### DO THIS
In the excerpt, what upper bound does the chosen n give for the ∞-norm distance between f_n and f?
----- EXCERPT -----
Suppose $(f _ n)^\infty _ {n = 1}$ is a sequence of elements of $C _ B(X)$ convering in the $\infty$-norm to some $f \in B(X)$. Fix some $a \in X$ for which we want to show continuity at and let $\varepsilon > 0$. Since $f _ n \to f$ in the $\infty$-norm, there $\exists n$ s.t.

\[||f_n - f||_\infty \le \varepsilon / 3\]

Since $f _ n$ is continuous, there exists $\delta > 0$ s.t.

\[|f_n(x) - f_n(a)| < \varepsilon/3\]

for all $x \in B(a, \delta)$, so we have

\[\begin{aligned} |f(x) - f(a)| &\le |f(x) - f_n(x)| + |f_n(x) - f_n(a)| + |f_n(a) - f(a)| \\\\ &< \varepsilon/3 + \varepsilon/3 + \varepsilon/3 \\\\ &= \varepsilon \end{aligned}\]

so the limit is also continuous, hence $C _ B(X)$ is a closed subset of $C(X)$, so it is complete.
----- ENTRIES SHOWN -----
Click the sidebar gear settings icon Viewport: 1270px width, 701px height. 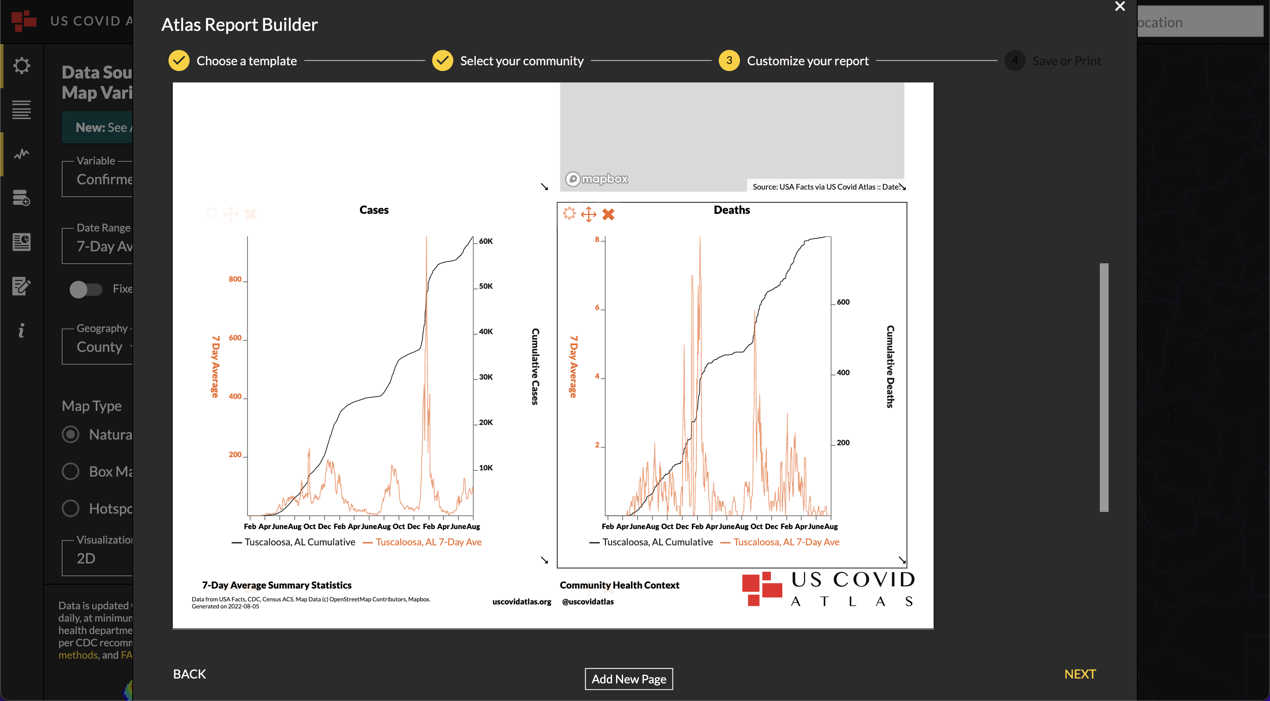tap(21, 66)
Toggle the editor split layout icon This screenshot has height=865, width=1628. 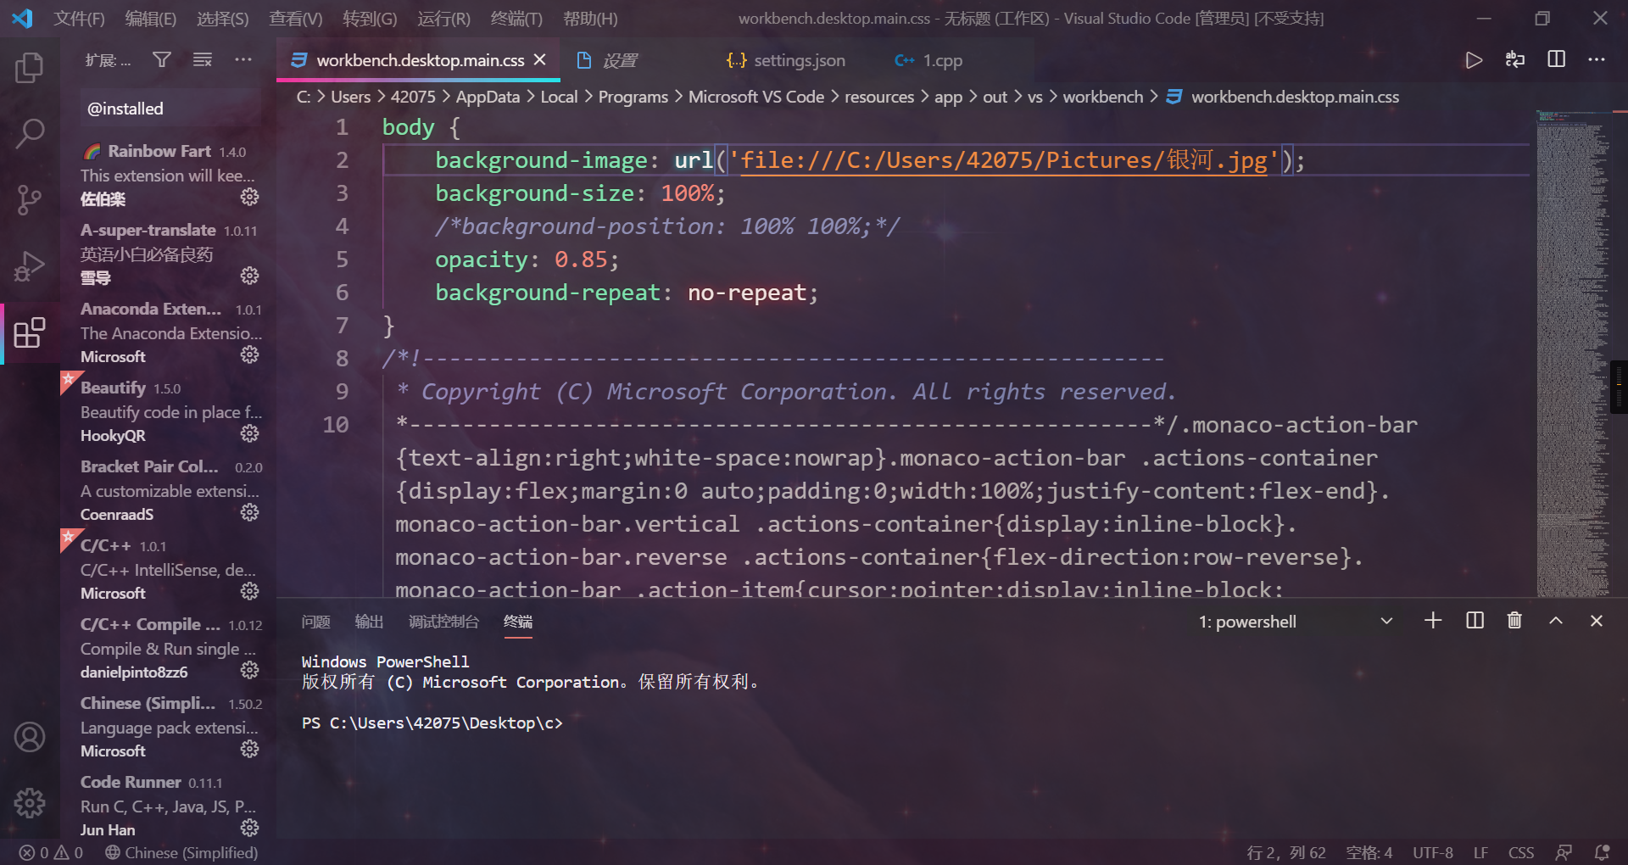tap(1556, 59)
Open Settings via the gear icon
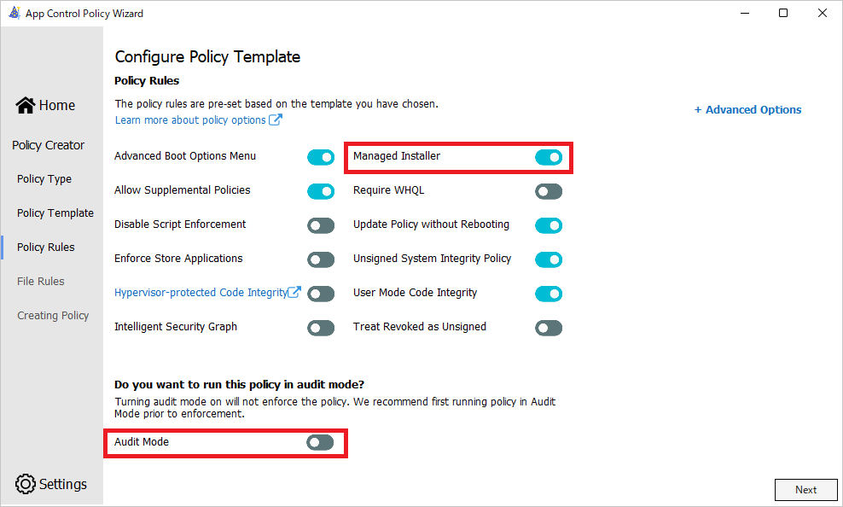The height and width of the screenshot is (507, 843). tap(26, 484)
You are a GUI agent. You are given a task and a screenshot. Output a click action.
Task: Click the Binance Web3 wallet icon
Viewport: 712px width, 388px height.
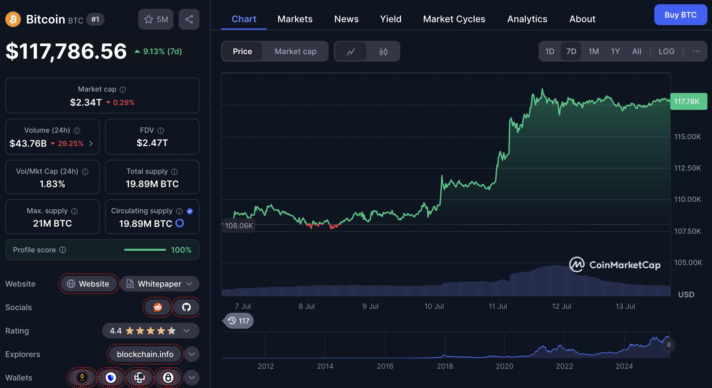[x=82, y=378]
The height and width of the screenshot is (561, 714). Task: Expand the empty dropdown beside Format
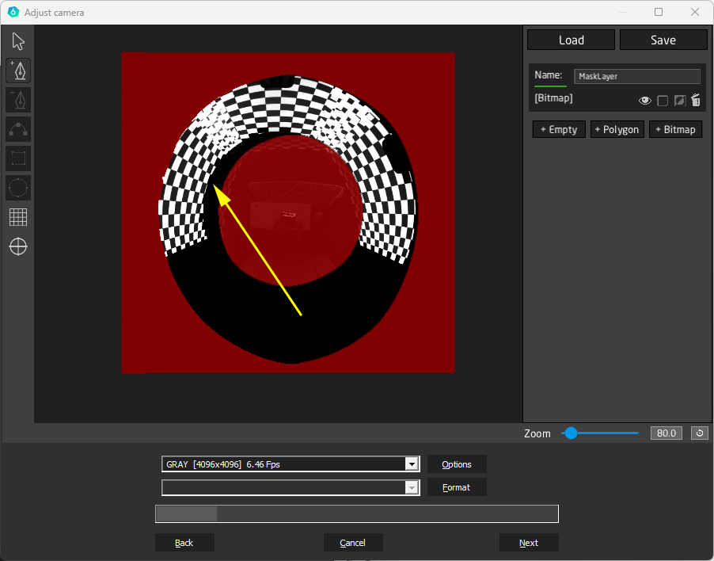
-----
### FINAL ANSWER
At most ε/3.